И уходит, такая крупная, но проворная. После нее остается пустота, которая постепенно заполняется чтением, хотя я догадываюсь, что и в девочке, и в мальчике, махнувшим Зоре на прощание, продолжается свой монолог, содержание которого я никогда не узнаю. Молчание становится все более глухим, мрачным, я больше не слышу ни Мефистофеля, ни мадам де Севинье, они вдруг ускользают в свою или, может быть, в какую-то другую эпоху, мой взгляд, в состоянии этого внезапного внутреннего бдения, падает на заголовок в газете, она лежит сложенная, на краю стола. Невольно его читаю, и этот заголовок навсегда поселяется, — но я тогда об этом не имею ни малейшего понятия, — в моей памяти по совершенно непонятным причинам, а поэтому и сейчас, спустя сорок лет, я абсолютно четко его вижу: крупный черный шрифт по верху трех центральных столбцов первой полосы «Нового времени», сверстанный в две строки — Остановлено советское наступление в районе реки Дон. Уперев взгляд в этот заголовок, я впервые действительно понимаю, что «Новое время» больше не сообщает ни о тяжелых советских потерях, ни о стремительных прорывах вермахта на Восточном фронте, что в этих сводках, поступающих из ставки вождя рейха, изменилась не только информация, но и интонация, что для немцев сейчас стало очень важно не то, что советские наступления отражены, а то, что они только остановлены, хотя всего лишь на момент неизвестной продолжительности; что на первых полосах все больше фотографий немецких солдат и бронетехники в снегу, скованных льдом, в борьбе с тяжелейшими условиями русской зимы. Год назад не могло быть даже упоминания о советских наступлениях, говорилось только о советских потерях и отступлениях. Русская зима тогда еще выглядела особенностью природы, которой не испугать неустрашимого солдата вермахта и не остановить неудержимые бронетанковые соединения третьего рейха.

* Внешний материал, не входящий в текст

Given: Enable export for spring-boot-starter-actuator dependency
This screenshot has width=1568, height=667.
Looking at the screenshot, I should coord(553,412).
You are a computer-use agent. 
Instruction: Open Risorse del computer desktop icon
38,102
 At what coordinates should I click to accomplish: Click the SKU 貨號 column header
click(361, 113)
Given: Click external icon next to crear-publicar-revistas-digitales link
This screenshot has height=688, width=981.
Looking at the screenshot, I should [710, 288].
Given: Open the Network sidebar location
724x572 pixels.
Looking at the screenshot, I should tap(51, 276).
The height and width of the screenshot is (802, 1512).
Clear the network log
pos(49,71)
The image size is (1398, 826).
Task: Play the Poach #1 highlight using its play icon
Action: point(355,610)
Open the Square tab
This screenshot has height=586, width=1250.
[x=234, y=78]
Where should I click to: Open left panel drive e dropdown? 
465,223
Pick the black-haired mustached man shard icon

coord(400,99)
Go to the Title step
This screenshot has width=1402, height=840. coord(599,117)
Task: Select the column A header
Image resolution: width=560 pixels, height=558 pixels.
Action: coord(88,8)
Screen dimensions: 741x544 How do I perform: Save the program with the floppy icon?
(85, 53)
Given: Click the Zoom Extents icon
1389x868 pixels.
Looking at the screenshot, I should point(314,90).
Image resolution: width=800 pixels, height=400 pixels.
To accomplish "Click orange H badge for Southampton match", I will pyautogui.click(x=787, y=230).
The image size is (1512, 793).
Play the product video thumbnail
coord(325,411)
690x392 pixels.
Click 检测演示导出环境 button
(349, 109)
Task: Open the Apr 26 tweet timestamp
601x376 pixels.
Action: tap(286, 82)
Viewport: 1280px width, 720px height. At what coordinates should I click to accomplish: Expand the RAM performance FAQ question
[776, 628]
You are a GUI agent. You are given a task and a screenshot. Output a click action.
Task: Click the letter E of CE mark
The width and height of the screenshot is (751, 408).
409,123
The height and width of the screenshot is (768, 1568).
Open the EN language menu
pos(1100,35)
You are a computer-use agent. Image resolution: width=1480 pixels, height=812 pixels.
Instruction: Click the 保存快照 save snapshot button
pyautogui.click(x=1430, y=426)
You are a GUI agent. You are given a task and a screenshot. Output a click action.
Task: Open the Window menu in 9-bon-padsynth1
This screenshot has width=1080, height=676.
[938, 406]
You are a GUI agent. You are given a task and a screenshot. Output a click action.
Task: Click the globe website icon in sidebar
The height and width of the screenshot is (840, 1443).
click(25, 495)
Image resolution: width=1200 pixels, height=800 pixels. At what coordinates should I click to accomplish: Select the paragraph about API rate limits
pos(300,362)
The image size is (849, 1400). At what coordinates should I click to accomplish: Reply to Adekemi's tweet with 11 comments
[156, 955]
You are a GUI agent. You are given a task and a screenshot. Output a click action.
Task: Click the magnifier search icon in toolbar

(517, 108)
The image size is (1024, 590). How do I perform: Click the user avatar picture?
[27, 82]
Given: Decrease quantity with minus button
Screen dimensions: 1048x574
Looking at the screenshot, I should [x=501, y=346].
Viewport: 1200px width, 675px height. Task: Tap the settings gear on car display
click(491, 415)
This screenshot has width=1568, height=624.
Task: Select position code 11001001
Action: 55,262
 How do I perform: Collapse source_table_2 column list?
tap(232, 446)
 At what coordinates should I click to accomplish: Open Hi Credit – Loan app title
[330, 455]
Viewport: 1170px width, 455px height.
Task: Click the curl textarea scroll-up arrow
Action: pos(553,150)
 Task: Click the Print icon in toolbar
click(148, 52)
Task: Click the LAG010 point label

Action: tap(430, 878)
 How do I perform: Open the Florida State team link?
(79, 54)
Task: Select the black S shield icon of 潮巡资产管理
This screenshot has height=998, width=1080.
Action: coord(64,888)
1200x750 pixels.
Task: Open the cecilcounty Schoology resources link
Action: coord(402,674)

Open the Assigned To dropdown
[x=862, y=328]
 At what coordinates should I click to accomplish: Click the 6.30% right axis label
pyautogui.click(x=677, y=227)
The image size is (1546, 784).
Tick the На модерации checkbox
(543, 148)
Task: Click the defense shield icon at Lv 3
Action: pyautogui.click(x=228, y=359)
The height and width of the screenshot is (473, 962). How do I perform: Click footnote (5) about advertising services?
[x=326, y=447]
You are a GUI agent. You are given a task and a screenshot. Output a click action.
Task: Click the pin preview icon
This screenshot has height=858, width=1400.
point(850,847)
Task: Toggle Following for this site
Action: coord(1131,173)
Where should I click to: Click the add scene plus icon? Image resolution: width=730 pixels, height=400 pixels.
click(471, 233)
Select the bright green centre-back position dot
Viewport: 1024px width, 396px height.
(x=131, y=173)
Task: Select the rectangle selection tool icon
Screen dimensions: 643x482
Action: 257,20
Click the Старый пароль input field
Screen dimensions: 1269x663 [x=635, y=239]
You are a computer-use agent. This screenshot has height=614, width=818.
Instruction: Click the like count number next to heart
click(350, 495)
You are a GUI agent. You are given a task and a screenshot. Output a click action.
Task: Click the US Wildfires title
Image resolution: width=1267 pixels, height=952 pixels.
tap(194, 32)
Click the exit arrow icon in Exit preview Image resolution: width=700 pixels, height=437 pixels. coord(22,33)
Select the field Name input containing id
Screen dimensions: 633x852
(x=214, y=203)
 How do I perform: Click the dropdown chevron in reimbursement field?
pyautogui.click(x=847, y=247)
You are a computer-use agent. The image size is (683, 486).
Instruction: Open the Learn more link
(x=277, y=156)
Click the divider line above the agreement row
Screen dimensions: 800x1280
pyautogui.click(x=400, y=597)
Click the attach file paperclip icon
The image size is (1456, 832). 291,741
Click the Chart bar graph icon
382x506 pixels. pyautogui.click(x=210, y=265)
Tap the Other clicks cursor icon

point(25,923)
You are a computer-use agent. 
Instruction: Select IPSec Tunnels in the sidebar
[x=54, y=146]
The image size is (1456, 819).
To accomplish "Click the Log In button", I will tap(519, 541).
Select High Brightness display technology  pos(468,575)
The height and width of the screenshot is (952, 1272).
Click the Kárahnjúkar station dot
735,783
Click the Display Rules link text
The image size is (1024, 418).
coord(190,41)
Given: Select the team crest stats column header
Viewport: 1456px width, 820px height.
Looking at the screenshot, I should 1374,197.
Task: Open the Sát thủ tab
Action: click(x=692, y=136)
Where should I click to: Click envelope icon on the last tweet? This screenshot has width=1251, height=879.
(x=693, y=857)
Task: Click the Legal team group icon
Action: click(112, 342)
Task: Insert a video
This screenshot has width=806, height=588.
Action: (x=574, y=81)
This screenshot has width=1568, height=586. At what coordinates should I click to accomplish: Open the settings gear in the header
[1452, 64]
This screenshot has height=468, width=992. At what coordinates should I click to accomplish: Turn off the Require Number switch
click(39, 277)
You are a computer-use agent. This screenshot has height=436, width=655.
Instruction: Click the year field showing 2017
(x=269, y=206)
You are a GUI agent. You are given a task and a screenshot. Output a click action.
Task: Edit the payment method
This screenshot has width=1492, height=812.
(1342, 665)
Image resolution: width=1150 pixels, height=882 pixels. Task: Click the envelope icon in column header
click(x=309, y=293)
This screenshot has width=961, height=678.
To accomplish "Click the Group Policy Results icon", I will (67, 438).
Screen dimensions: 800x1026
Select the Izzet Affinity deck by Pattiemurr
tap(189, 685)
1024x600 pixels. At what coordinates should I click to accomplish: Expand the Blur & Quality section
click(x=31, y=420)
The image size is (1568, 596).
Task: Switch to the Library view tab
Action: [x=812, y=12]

В то время, когда я осознаю, что заголовок в «Новом времени» говорит о поражении, которое в разгаре, о бессилии немецкой армии, о мере немецких успехов, которая исчерпана, и теперь, очевидно, поворачивается к своему отрицательному полюсу, к погибели; о Сталинграде, который все-таки не падет, а устоит, как страшный поворотный пункт, тогда это осознание вызывает у меня и огромную радость, и сильный страх, и на улице Досифея, 17, на втором этаже, в тихой квартире господина профессора Павловича начинаются драматические события.
Причиной становится наша Зора, внезапно вернувшаяся. Она вошла, не затворив двери между столовой и прихожей, стоит надо мной, взволнованная. Это волнение настолько сильное, что исходит от нее импульсами, Мария уже поднимает голову, и Веля тоже, оба смотрят на нее вопрошающе. И я смотрю вопрошающе, потому что лицо Зоры не розовое, как всегда, а необычное, оно бледное, я понимаю, она хочет поговорить со мной наедине, мы идем в «зимний сад», нет, не здесь, на кухню, нет, не здесь, идем в комнату горничной, где с давних пор не живет никакая горничная, никакая молодка, как сказала бы моя бабушка, комната горничной стала своего рода кладовкой. Здесь, на застеленной кровати, лежали и картины, которые я не знала, куда девать, куда повесить, потому что они мне не нравились, и старые пальто, и чистые шерстяные одеяла. Я стучу зубами от холода, стены комнаты для горничной по всем углам покрыты сверкающим инеем, но вопрос в том, стучу я зубами только от холода или от ожидания, я уже догадываюсь, а в глубине души и знаю, что приближается какой-то неизвестный, огромный рубеж, резкий обвал, разрыв судьбы.